* [Problem to work on]: Could you please return each line of the data that has the word "computer"?

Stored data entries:
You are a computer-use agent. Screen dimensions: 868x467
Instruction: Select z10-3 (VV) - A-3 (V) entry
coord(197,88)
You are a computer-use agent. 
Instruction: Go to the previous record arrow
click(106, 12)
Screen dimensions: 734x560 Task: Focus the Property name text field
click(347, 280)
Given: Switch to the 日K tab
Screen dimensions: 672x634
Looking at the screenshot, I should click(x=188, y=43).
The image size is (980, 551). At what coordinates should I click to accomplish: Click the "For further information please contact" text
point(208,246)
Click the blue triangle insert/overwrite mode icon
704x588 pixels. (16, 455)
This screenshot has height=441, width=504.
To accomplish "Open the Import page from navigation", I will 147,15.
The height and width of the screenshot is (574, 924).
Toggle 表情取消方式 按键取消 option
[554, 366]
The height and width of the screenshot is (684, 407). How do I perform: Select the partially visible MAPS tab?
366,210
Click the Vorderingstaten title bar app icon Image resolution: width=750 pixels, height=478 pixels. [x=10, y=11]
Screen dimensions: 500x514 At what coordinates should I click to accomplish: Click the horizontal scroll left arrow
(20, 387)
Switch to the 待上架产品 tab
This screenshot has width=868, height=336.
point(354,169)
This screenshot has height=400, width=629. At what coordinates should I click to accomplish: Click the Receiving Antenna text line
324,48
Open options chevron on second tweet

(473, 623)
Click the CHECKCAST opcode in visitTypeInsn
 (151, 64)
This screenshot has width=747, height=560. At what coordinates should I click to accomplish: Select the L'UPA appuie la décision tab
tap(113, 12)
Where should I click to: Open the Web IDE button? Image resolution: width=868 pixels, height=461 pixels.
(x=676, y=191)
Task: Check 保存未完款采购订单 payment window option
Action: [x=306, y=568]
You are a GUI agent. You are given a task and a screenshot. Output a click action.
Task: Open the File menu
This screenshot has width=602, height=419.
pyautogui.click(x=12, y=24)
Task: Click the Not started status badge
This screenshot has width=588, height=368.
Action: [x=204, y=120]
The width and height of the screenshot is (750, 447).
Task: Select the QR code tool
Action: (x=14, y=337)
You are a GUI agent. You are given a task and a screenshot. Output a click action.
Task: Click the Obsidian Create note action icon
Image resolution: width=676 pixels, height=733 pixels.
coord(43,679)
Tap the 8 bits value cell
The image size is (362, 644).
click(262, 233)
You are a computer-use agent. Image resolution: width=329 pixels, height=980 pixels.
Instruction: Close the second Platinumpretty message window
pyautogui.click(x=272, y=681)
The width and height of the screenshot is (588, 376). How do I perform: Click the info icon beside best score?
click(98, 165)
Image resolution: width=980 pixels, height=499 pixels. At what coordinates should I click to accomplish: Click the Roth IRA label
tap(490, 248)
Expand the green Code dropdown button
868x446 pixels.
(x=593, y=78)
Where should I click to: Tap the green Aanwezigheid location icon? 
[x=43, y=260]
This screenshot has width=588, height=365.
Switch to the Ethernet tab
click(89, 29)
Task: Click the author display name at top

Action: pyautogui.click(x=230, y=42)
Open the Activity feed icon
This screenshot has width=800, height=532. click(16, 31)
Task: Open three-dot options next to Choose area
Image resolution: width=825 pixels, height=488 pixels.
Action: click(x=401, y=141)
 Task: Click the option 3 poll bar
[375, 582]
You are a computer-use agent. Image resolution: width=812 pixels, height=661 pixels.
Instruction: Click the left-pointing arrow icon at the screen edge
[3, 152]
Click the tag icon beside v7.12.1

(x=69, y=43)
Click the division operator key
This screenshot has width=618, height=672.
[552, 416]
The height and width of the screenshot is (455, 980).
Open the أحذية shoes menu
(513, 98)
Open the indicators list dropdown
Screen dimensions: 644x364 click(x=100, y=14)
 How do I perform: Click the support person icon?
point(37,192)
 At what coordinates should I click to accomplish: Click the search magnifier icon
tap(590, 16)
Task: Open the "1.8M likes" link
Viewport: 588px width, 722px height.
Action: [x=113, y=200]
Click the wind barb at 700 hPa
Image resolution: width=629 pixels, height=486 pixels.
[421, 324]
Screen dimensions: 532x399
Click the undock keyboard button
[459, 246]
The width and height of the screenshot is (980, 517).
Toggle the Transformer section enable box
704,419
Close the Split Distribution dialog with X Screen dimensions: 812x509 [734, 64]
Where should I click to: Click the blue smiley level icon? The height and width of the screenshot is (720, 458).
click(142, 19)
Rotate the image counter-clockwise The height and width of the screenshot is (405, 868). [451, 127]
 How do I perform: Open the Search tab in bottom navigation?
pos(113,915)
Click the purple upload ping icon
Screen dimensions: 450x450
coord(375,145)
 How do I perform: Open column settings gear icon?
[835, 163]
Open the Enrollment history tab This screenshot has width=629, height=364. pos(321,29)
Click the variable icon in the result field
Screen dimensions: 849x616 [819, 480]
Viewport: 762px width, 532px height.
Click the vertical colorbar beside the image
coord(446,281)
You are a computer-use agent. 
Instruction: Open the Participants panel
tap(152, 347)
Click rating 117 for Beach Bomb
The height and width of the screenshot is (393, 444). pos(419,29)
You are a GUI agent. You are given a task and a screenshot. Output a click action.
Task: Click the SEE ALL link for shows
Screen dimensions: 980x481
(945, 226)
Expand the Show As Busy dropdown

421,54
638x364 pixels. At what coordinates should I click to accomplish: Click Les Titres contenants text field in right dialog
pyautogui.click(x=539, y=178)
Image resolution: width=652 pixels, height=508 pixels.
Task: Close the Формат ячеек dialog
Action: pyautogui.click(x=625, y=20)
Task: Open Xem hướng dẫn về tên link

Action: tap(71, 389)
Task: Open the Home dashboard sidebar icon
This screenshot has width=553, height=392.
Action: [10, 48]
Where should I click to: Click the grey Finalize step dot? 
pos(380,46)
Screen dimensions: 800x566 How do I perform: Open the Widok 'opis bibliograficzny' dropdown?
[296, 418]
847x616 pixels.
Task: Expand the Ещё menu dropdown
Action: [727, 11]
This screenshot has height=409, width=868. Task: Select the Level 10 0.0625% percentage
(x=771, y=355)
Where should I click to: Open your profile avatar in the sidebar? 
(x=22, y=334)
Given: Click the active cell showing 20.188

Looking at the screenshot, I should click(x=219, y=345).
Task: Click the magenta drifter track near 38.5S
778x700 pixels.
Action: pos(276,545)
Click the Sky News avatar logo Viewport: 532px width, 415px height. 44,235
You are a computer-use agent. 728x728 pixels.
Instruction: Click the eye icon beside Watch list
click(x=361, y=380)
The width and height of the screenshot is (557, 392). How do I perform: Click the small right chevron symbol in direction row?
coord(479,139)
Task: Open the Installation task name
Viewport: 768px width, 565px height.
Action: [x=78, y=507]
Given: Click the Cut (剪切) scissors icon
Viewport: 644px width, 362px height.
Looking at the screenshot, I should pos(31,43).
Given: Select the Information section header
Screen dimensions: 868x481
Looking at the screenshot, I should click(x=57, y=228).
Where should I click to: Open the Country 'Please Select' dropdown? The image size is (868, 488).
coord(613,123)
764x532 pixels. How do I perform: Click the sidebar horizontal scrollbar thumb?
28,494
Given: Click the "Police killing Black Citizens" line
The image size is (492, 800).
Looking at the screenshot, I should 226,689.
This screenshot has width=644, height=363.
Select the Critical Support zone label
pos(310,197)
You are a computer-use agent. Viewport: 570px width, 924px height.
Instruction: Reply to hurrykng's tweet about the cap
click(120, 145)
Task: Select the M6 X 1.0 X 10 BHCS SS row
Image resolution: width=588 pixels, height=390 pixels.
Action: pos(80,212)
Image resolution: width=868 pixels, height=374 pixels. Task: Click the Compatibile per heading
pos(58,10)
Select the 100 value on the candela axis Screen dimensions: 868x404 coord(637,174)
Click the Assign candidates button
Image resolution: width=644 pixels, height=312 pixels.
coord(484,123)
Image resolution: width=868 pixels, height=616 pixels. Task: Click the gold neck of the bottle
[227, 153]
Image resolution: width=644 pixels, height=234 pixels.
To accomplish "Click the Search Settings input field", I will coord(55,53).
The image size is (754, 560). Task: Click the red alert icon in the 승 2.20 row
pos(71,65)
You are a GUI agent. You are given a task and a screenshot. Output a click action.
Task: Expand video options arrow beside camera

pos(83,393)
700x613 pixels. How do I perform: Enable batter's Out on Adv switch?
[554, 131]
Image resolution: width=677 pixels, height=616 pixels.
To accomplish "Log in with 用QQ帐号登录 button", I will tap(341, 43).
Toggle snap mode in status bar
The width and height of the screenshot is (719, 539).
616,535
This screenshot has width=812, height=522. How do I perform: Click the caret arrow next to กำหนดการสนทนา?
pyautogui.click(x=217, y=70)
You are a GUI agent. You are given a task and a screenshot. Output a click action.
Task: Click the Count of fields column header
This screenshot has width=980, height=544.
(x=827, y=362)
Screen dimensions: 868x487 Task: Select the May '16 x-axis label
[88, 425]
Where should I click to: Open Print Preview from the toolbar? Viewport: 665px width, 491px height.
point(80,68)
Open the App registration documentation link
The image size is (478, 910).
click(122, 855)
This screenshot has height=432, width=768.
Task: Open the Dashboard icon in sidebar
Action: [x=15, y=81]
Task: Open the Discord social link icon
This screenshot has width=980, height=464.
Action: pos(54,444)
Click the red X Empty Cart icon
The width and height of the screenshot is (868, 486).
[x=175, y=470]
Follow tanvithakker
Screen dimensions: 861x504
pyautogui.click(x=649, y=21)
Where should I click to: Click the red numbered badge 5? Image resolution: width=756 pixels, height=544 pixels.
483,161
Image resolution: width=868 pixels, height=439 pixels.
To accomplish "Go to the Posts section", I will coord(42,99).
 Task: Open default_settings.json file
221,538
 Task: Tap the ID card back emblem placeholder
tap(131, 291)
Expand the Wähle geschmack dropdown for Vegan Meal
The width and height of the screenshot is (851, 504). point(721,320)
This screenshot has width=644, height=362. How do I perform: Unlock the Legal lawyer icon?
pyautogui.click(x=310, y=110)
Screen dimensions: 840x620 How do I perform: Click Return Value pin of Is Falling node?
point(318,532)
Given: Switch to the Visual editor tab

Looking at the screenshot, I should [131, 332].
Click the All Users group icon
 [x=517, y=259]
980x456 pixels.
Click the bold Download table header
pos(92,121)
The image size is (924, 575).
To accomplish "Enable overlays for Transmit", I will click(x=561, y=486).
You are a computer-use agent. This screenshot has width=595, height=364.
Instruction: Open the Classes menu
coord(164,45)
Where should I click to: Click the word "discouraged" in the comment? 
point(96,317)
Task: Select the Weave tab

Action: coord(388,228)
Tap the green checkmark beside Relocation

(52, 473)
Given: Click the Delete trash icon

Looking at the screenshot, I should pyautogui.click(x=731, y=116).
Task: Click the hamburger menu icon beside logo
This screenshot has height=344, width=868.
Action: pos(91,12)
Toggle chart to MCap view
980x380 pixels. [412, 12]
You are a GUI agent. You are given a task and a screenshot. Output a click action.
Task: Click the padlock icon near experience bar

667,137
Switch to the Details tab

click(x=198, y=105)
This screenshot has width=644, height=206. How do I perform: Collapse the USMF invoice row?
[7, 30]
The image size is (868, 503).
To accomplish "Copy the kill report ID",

* [Result of this exercise]:
You are a computer-use agent. Screen dimensions: 868x467
You are a computer-use agent. 
You are a computer-use agent. Image resolution: width=329 pixels, height=980 pixels.
You are a computer-use agent. Image resolution: width=812 pixels, height=661 pixels.
You are a computer-use agent. 
You are a computer-use agent. 728x728 pixels.
You are a computer-use agent. Viewport: 570px width, 924px height.
You are a computer-use agent. This screenshot has width=595, height=364.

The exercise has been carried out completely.